Red Flags in Internships

Internships are entirely unregulated, working under the motto “caveat emptor”.  It is up to the individual applicant to determine if a program is a good one or not.  There are plenty of programs out there which are better than others, and many that are worse.  Therefore, it is absolutely vital to do your research to avoid the worst programs.  These are some red flags I consider in evaluating internship programs.

Lots of ER time

I would expect interns to spend a fair amount of time on emergency- that’s how they generate revenue for the clinic.  But if the intern is on ER duty more than 50% of their time, I don’t think that’s a “rotating” internship.  There’s not enough time in other disciplines to learn the essentials of medicine that you need.

No specialists

This one’s a no-brainer.  If there aren’t any specialists, this isn’t an internship, it’s a low-paying first-year job.

Few specialists

If the program only has one surgeon and one internist, you may get a decent experience, but I think it’s less likely than if there are a dozen specialists.  I would look very closely at a program with a small number of specialists.

Intern incompletion

If the number of interns who have completed the program is different from the number who started the program, this may be a problem.  It’s possible it’s because the individual interns dropped out but, in general, good programs do not have interns leave after starting.  This is available in the program description on VIRMP.

Resident match rate

If the program has many years of data, and their resident match rate is terrible (<20%), I would pause and consider going there if your eventual career goals include applying for residencies.
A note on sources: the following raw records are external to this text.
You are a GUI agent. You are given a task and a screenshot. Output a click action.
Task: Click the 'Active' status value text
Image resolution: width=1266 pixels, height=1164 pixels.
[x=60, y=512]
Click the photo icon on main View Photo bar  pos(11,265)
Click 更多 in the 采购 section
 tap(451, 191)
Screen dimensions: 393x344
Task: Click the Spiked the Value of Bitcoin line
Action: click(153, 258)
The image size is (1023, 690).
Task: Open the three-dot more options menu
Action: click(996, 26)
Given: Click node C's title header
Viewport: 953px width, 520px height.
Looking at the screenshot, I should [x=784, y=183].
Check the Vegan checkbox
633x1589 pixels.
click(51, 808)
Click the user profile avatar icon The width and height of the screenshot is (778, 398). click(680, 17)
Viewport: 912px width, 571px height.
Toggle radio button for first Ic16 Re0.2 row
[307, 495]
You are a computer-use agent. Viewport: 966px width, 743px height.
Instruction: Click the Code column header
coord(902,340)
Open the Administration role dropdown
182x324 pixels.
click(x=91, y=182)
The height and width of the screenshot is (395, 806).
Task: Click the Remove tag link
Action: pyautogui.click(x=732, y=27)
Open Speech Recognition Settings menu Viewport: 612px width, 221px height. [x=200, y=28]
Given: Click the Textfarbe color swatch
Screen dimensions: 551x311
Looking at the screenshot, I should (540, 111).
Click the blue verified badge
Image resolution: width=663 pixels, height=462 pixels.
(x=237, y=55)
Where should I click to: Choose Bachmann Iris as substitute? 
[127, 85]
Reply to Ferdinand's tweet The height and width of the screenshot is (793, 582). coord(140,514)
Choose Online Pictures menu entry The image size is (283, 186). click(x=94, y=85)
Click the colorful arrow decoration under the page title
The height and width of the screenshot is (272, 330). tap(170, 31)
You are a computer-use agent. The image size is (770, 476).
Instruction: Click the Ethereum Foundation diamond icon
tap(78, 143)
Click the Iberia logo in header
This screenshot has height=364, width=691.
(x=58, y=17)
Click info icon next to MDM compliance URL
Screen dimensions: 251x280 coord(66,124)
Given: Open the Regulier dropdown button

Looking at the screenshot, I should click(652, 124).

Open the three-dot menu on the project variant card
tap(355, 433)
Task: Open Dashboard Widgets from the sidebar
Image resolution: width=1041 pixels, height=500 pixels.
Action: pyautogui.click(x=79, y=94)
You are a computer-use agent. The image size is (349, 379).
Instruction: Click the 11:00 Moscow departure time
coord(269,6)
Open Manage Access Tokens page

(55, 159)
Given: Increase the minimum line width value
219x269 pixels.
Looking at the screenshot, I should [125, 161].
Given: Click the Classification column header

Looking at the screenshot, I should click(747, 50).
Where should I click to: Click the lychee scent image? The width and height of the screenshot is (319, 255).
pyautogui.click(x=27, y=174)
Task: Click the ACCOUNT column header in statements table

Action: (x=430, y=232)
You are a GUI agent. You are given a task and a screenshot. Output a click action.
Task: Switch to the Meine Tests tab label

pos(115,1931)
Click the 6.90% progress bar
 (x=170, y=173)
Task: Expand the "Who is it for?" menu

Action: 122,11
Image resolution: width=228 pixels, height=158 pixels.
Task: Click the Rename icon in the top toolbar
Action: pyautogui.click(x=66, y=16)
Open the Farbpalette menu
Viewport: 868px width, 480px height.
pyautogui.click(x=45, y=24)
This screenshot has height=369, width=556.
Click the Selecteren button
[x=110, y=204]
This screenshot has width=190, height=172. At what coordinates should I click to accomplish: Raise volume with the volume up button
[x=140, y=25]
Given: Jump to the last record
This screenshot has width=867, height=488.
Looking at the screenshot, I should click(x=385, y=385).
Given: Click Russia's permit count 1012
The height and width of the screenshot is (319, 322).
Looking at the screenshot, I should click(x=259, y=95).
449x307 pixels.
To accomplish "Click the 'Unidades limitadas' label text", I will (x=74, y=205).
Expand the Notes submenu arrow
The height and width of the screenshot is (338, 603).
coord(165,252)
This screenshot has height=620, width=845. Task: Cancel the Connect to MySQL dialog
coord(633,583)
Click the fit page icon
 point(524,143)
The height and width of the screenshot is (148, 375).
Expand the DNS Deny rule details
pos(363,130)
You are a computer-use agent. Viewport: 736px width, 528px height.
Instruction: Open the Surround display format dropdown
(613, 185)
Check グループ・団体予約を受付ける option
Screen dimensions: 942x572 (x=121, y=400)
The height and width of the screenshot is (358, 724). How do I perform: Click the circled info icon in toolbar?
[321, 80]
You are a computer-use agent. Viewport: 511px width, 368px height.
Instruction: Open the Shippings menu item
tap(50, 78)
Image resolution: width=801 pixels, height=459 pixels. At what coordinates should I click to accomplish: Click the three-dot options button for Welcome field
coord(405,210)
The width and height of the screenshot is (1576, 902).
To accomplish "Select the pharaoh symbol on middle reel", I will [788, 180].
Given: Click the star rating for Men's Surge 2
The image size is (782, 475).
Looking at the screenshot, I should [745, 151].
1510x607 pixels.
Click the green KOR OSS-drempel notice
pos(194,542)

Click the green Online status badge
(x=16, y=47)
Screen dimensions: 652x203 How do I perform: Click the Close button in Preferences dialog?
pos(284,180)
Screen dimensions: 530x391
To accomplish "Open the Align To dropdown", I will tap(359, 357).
Low directly supervised time

If the time you are directly supervised is <50%, this again suggests they are just using you for cheap labor and not actually teaching you.

Poor current intern attitude

Definitely call and talk to current interns if you are concerned about a program.  If the current interns express discontent, that’s a bad sign.

Bad intern programs are out there, and these are some red flags you can look for to identify them.  Talking to current and past interns is probably the best way to get data, but is also the most difficult.  Look at the program description for the above characteristics to spot those red flags.